Here at the Ogden Air Logistics Center, the collection of information leading to superiority
in the skies over a battlefield begins with maintaining Air Combat Training System pods.

By G. A. Volb / Ogden Air Logistics Center Public Affairs

HILL AIR FORCE BASE, Utah, April 19, 2006 – Knowledge is power and power is influence. In the case of fighter pilots, it enables them to control – even force their will on – adversaries in the air and on the ground.

Here at the Ogden Air Logistics Center, the collection of information leading to superiority in the skies over a battlefield begins with maintaining Air Combat Training System pods.

The pods, which look similar to the typical air-to-air missile in dimensions, collect data as the aircraft negotiates training scenarios.

Back on the ground, the information is dissected and used to debrief the crew on what they did well and what they could improve on – education being the key.

English statesman Benjamin Disraeli once said, "As a general rule, the most successful man in life is the man who has the best information."

In the defense business, success in gathering information and thus, increasing knowledge, is a life or death venture; hence the importance of 309th Electronics Maintenance Group work – as pod maintainers. 

"ACTS pods are used to improve aircrew proficiency. They help interject high-intensity exposure to realistic combat scenarios, which allows for operational realism."

Thomas Nicholson, system support manager

"ACTS pods are used to improve aircrew proficiency," said Thomas Nicholson, system support manager with the 84th Space and C3I Sustainment Group here.

"They help interject high-intensity exposure to realistic combat scenarios, which allows for operational realism," he explained. "Essentially, it's a means to evaluate an aircrew's tactical air combat maneuvers and their tactics employment."

The pods for F-16s are mounted on the wing tip stations.

"We use the AIM 9 missile launchers," said Nicholson. "On the other hand, pods for the F-15 and A-10 aircraft are mounted under the wings."

"This is one of the primary reasons – training wise – that we've produced the most capable air superiority force in the world," said 309th EMXG's Steve Halverson, with an air of pride.

"We have air superiority over Iraq and other areas of the world in part due to the training our pilots can get with this system," he noted.

See Caption.
Shane Wright, an integrated electronic equipment repairer for the 309th Electronic Maintenance Group at Hill Air Force Base, Utah, assesses a P4B mockup pod for power amp testing. U.S. Air Force photo by G. A. Volb

"The data gathered using these pods provides real-time, detailed feedback," said Halverson. "By the time a pilot engages a real-world enemy, their instincts regarding air-to-air combat or providing ground support is second nature."

"Our job is to maintain the components by working with item managers, equipment specialists, system engineers, and technicians," he explained. "We do the same for test equipment."

The pods were introduced into the Air Force in 1974; prior to that instructors used "stick aircraft," said Nicholson; "wooden models of aircraft used to demonstrate maneuvers.
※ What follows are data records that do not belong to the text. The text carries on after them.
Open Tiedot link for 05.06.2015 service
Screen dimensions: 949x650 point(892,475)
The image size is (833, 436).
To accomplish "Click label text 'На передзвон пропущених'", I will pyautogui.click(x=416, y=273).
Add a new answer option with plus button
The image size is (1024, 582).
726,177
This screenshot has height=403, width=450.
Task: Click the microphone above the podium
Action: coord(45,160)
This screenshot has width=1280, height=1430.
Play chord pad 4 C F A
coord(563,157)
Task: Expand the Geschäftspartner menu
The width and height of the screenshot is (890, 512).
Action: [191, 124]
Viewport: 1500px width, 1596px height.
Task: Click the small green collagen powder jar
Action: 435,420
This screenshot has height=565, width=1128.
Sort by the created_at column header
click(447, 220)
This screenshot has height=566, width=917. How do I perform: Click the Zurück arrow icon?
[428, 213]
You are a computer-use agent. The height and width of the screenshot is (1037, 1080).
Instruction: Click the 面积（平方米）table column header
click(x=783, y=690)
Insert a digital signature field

Instructors would stand in front of the class and demonstrate moves using wooden aircraft. Everything was done in two dimensional, and aircrews had to use live ammo to practice using their guns and missiles."

By maintaining the system components and not purchasing brand new complete pods, the Air Force saves hundreds of thousands of dollars each year.

In the works, however, is a more comprehensive scheme. Known as the P5 Combat Training System, it's designed to provide a state-of-the-art mission debrief environment and improved mission recall.

"It'll provide accurate time space position information for up to 72 airborne participants," said Nicholson.

"The debrief facilities, combined with training from experienced pilots and staff, will provide an accurate and complete assessment of aircrew weapons systems - determining the actual outcome of 'air battles' and reviewing lessons learned from previous missions," he explained.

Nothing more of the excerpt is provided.